Available data Block Start

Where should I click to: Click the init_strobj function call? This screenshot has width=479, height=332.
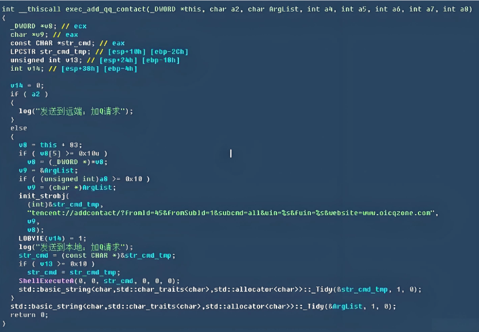tap(42, 196)
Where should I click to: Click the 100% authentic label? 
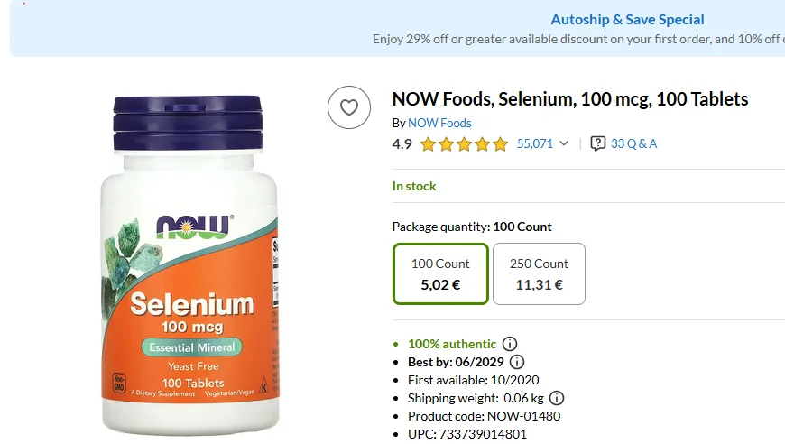452,344
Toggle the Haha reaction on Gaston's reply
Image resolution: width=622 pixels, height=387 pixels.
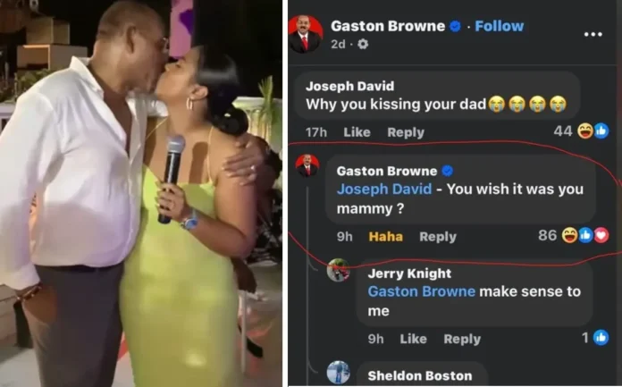pos(385,237)
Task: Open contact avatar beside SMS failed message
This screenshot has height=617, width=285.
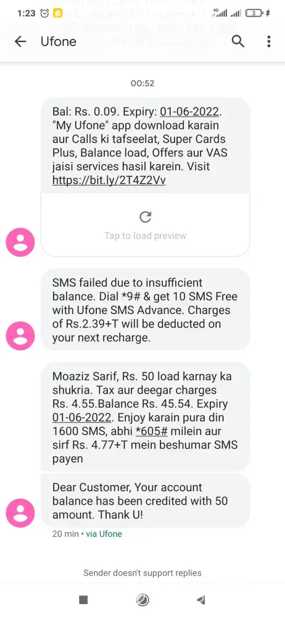Action: click(x=20, y=336)
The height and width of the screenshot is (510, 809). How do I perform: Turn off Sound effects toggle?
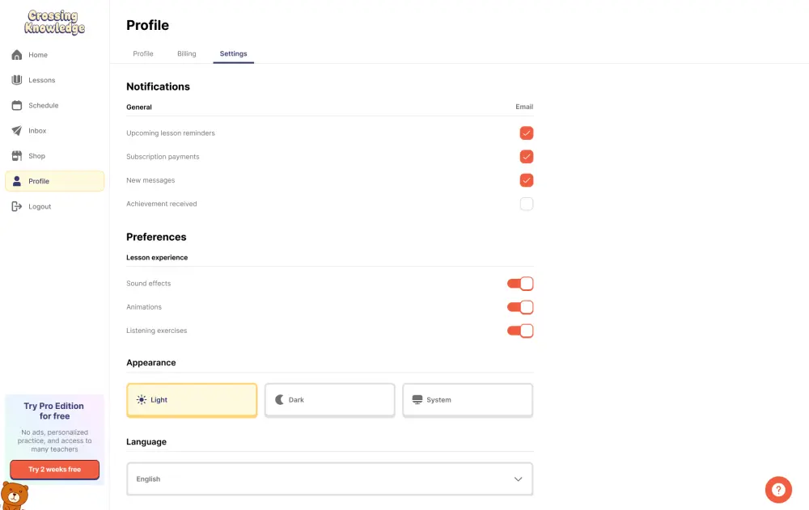(x=520, y=284)
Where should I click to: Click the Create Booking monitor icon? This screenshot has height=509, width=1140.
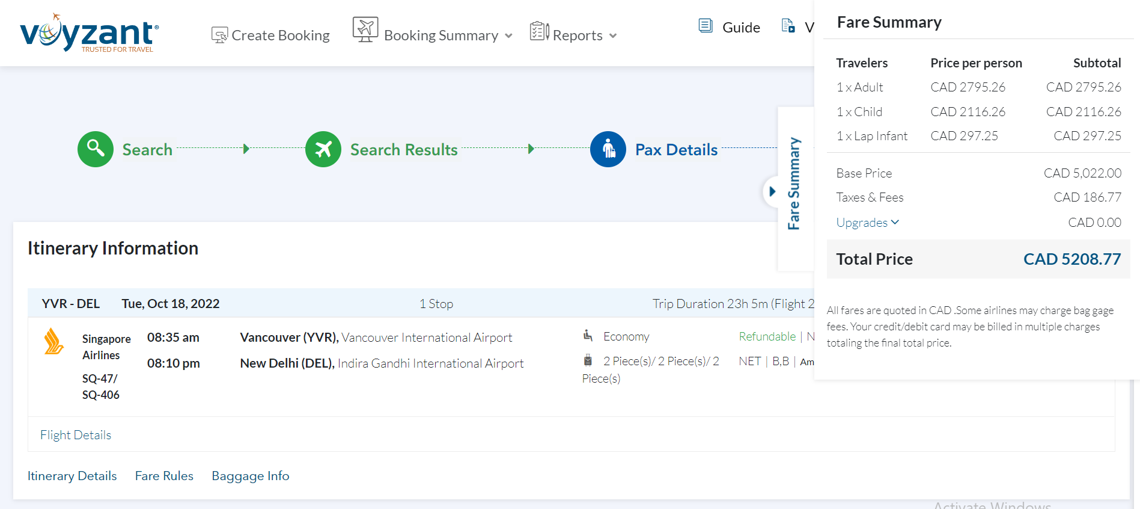(219, 35)
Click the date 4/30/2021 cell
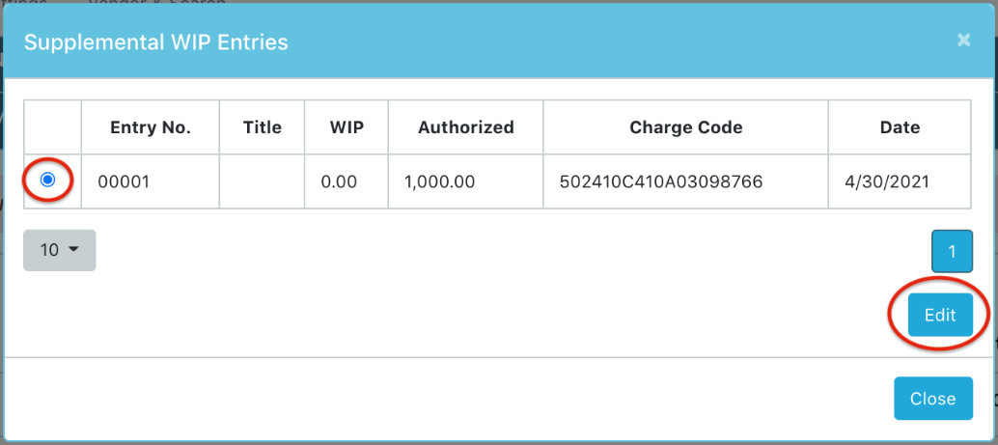Image resolution: width=998 pixels, height=445 pixels. tap(900, 182)
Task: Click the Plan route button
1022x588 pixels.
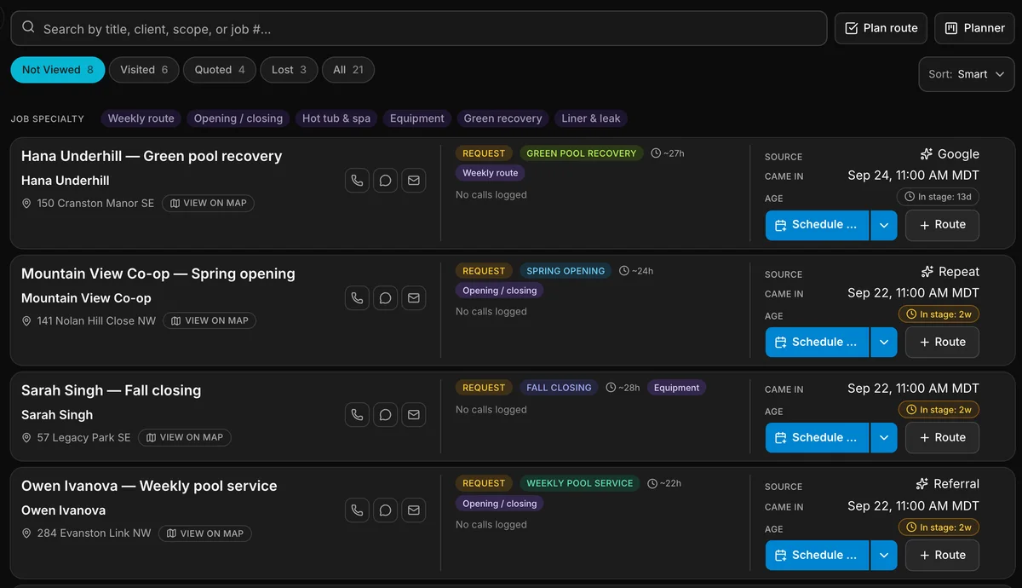Action: point(881,28)
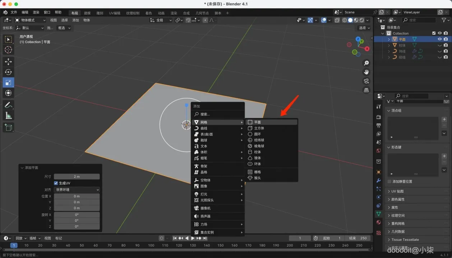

Available data Block End

Which lines of the listing contain the word "Task"? Copy each of them.

- **Answer to this problem**
Task: Open contact avatar beside SMS failed message
Task: Click the Plan route button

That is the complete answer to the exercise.